Esta ocupación que nuestro autor llama secundaria, aun cuando al pie de la letra no debamos otorgarlo crédito, duró nueve años, con intermisiones largas y cortas, de 1571 a 1580. La primera edición de los Ensayos apareció, como queda dicho, en 1580, con escasas citas latinas y menos texto que la segunda de 1588, en que incluyó los tres libros tal y como hoy se leen. Modificando y aumentando sin cesar, y nunca omitiendo, Montaigne tuvo a la vista su obra casi hasta la hora de su muerte. Amor bien justificable a pesar del desdén que en algunos pasajes simula por sus escritos, y a pesar de que diga que escribió sólo para que los que en vida le conocieron mantuvieran más dilatado su recuerdo y más veraz.

Si examinarse es progresar, como escribe un crítico moderno, jamás en ninguna literatura hubo un espíritu comparable en progresos al de un hombre cuya vida no tuvo otro fin que el estudio de su propia alma; que no se inquiere de lo que le circunda sino para mejor profundizarse, y que hasta las afecciones y los goces, a que todos nos entregamos por instinto, los pesa, mide y tantea como un ingeniero cuando ejecuta el trazado de un plano, o como un químico cuando descompone un cuerpo. Envidiable facultad que pocos poseen y estos pocos menos aun tratan de perfeccionar ni de cultivar, y medio eficaz cual ninguno de ser en todo momento dueño de sus acciones, de gobernarlas y de gobernarse, y de alcanzar todo el supremo saber que al hombre es dado poseer. En vez de vivir la vida, la vida nos arrastra sin consentir que nos demos cuenta cabal de nuestros actos en medio de su torbellino voraginoso.
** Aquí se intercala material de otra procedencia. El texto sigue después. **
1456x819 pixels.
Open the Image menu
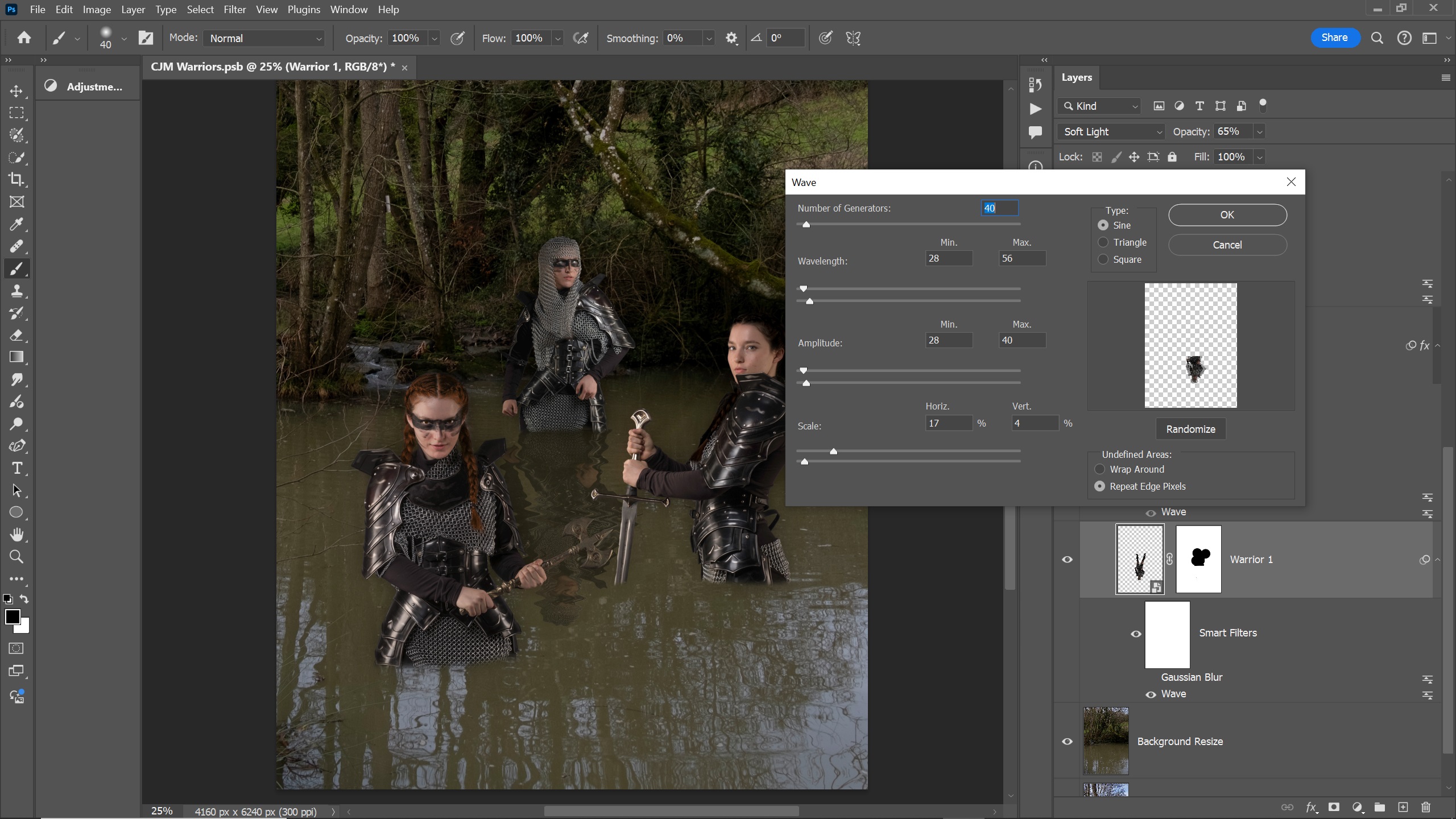pyautogui.click(x=96, y=10)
Tal no fue el caso de Montaigne, quien sin embargo vivió en una época de guerras sangrientas, en que todos los espíritus andaban alborotados y locos[23], lo cual hace más admirable y más singular su espíritu, habiendo contribuido por otra parte a que se lo haya aplicado el dictado de egoísta. Un hombre así, en quien por añadidura se juntaba una dosis no pequeña de duda e indecisión permanentes, debía ser poco apto y menos inclinado al ejercicio de los públicos empleos, que jamás codició; y que sólo a viva fuerza aceptó por no desobedecer a su rey, a quien seguía sólo por aceptar lo establecido, como viviera en la convicción de que esto es lo menos malo y que aquello con que se lo sustituye empeora lo que antes había.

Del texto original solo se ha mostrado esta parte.